---- Texto fornecido

Há alguns dias, uma amiga mandou-me uma foto que me remeteu ao passado.  Tirada há mais de cinqüenta ou sessenta anos, mostra, reunidos, na porta principal do colégio onde estudei, velhos rostos. Já havia esquecido aquelas pessoas. Ou pensava que havia esquecido, porque ao revê-las ali, olhando-me fixamente, senti um aperto no coração. Uma saudade.
E assim, comecei a relembrar o meu passado. Minha mais remota lembrança, está fixada em uma foto. Foi num remoto dia de minha vida, em que estava sentava numa espreguiçadeira, numa varanda que havia nos fundos de minha casa, no colo de meu pai. Eu ainda era um bebê. De repente, ele sumiu, vi-me sozinha, e comecei a gritar. Escondido, ele tomou a foto.  Guardo-a até hoje. Quando conto, muitas pessoas não acreditam, mas não me importo. Tenho certeza. Alguns meses depois, eu já andava, cadeiras haviam sido postas numa passagem externa da casa onde nasci, faziam faxina. Peguei a tampa de uma panela corri e, feliz, comecei a bater no assento de uma cadeira.  E há meu aniversário, de quatro anos. Lembro-me de minha  mãe me vestindo e penteando meus cabelos e me dizendo carinhosamente alguma coisa. Lembro e quase revivo este momento.  Tenho duas fotos minhas, neste dia inesquecível, sobre um móvel em minha sala. E o filme, onde apareço brincando com crianças que não sei mais por onde andam, nem se estão vivas. E a festa com um “lindo” bolo feito por minha irmã, Teresa, eu de pé sobre uma cadeira, observando cada uma das crianças antes de assoprar as velinhas. E alguns anos depois, no velho cinema Glória, no colo aconchegante de minha mãe, que não perdia um filme mexicano. Naquele tempo as crianças iam ao cinema à noite, para dormir. E quando minha mãe me ninava, ouvindo as novelas e  contando-me histórias de sua infância. Lembro-me de minha oração, de camisolinha, ajoelhada na cama, recitando com minha mãe – sempre ela- “Com Deus me deito, com Deus me levanto. Com a graça de Deus e do Espírito Santo. Menino Jesus na beira, São José no canto. Que a Virgem Maria me cubra com seu divino manto.” E aí eu desfiava um rosário de nomes queridos : “ Deus abençoe a mamãe, o papai, a vovó, ....” E o dia em que vendo meus irmãos, bem mais velhos do que eu ( Teresa onze anos e Sergio quatorze anos) indo para o colégio, coloquei uma capinha de neném – que se usava naquele tempo – peguei um merendeira velha e fui esperar o ônibus. O mais incrível é que cheguei a subir, sendo salva por uma vizinha que veio correndo e me pegou no colo. Eu devia ter menos  de quatro anos, pois mudei-me desta casa com esta idade.

--------
---- Dados fornecidos

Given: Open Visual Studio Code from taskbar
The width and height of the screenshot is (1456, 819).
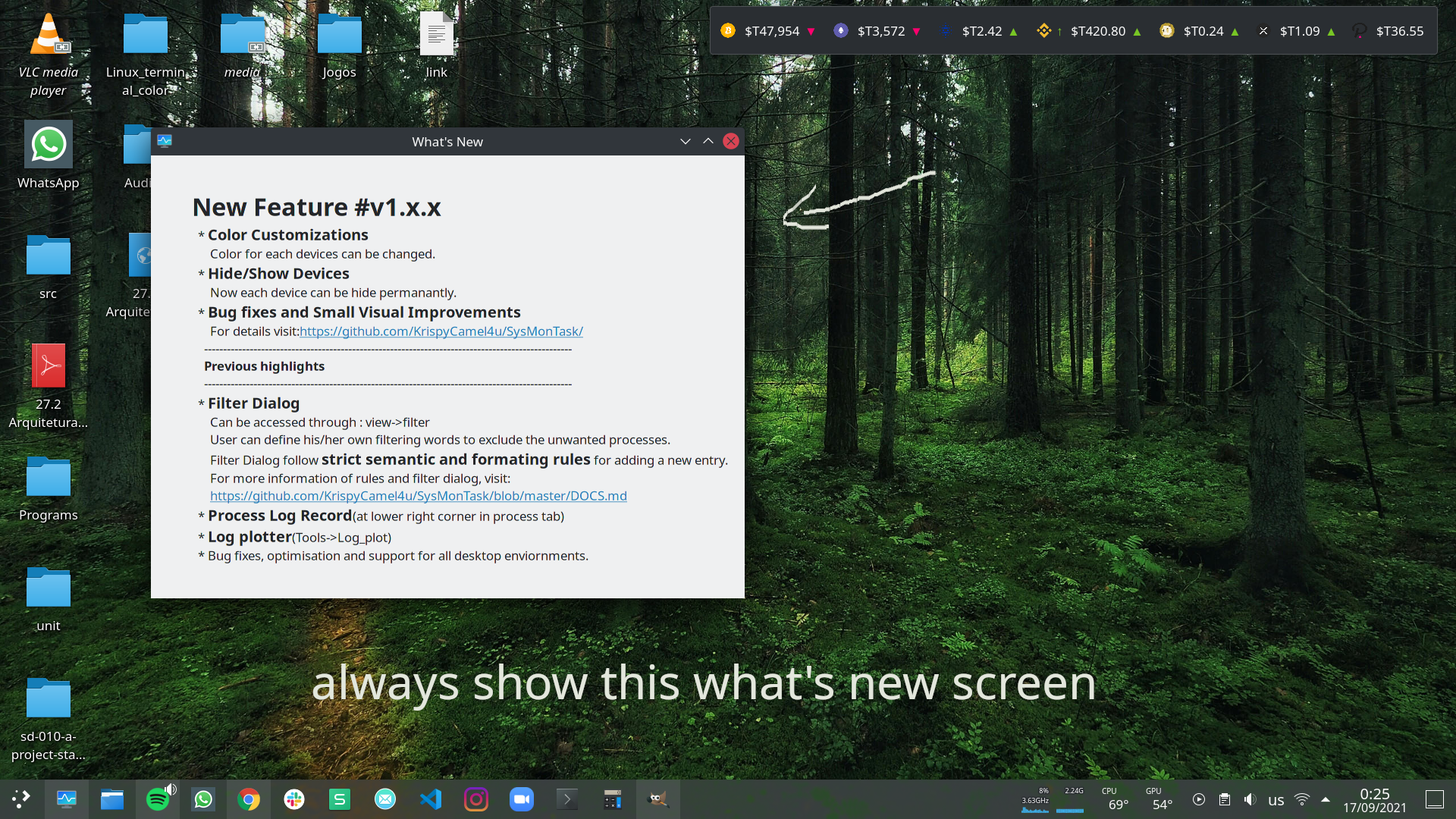Looking at the screenshot, I should [x=431, y=799].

--------

■ Lista de tarefas ■
a) De acordo com o relato de memórias, quantos anos tinha Sergio na época em que ele e Teresa iam para o colégio?
b) Traduza para o inglês esta frase do relato de memórias: "Naquele tempo as crianças iam ao cinema à noite, para dormir."
c) Retome o relato de memórias, escrevendo a continuação a partir da última frase apresentada.

■ Respostas ■
a) Sergio tinha quatorze anos.

b) In those days children went to the movies at night, to sleep.

c)
Já com cinco anos, lembro-me de minha manha, me jogando no chão , quando uma empregadinha não pode comprar pipoca para mim. Chamava-se Lurdes, e morreu logo depois, tísica. Minha avó estava muito doente e minha mãe não observava que Lurdes não estava bem. Até que uma vizinha a alertou. Tinha dezoito anos. E do dia em que minha avó morreu. Minha mãe havia ido servir-lhe o chá da tarde e encontrou-a morta. Teresa me contava uma história em outro cômodo, quando minha mãe irrompeu desesperada, chorando alto e dizendo “Mamãe morreu, mamãe morreu.” Lembro-me de mim, sentada no seu colo, chorando, enquanto ela se abraçava a mim, sempre em prantos. Lembro-me de que fomos dormir na casa de uma vizinha, Teresa e eu, e acordei cheia de xixi. Dei um pulo, e corri para a cama de minha irmã. Lembranças.
Naquela foto vejo pessoas de quem não me lembrava mais. Dona Maria Estela, que me alfabetizou e que não gostava de mim. Por qualquer bobagem punha-me de castigo no banheiro, que ficava dentro da sala de aula. Era um lugar escuro e úmido com alguma coisa que parecia um tacho escuro e carcomido. Não me lembro se havia vaso sanitário. Um dia, cheguei em casa e contei para minha mãe, que imediatamente foi ao colégio. Não sei o que aconteceu, mas nunca mais fui presa no banheiro tenebroso. Décadas depois, li no jornal o anúncio de sua morte. Lá está ela na foto , feiosa, meio mal-encarada, com um sorriso forçado. E havia sua irmã, dona Nilda, no segundo ano. Bonitona. Sempre achei que pintava os cabelos de uma cor meio ruiva. Ela sorri. E dona Ruth, acompanhada de seu marido Professor Romano, que encontrei mais tarde, quando já na adolescência voltei à cidade. Eu costumava ficar de castigo depois da aula, não me lembro quem me punha, dona Nilda ou dona Ruth, ou talvez as duas, e tinha que escrever dezenas de vezes: “ Não posso rir na aula.” , ou alguma banalidade semelhante. Anotavam a transgressão no diário, que eu sempre entregava à minha mãe, que assinava sem prestar atenção. Para ela eram besteiras. E vi dona Carolina , a Diretora, com seu corpo disforme, gordinho, de perninhas bem curtas. E tantas outras recordações destes meados do século passado.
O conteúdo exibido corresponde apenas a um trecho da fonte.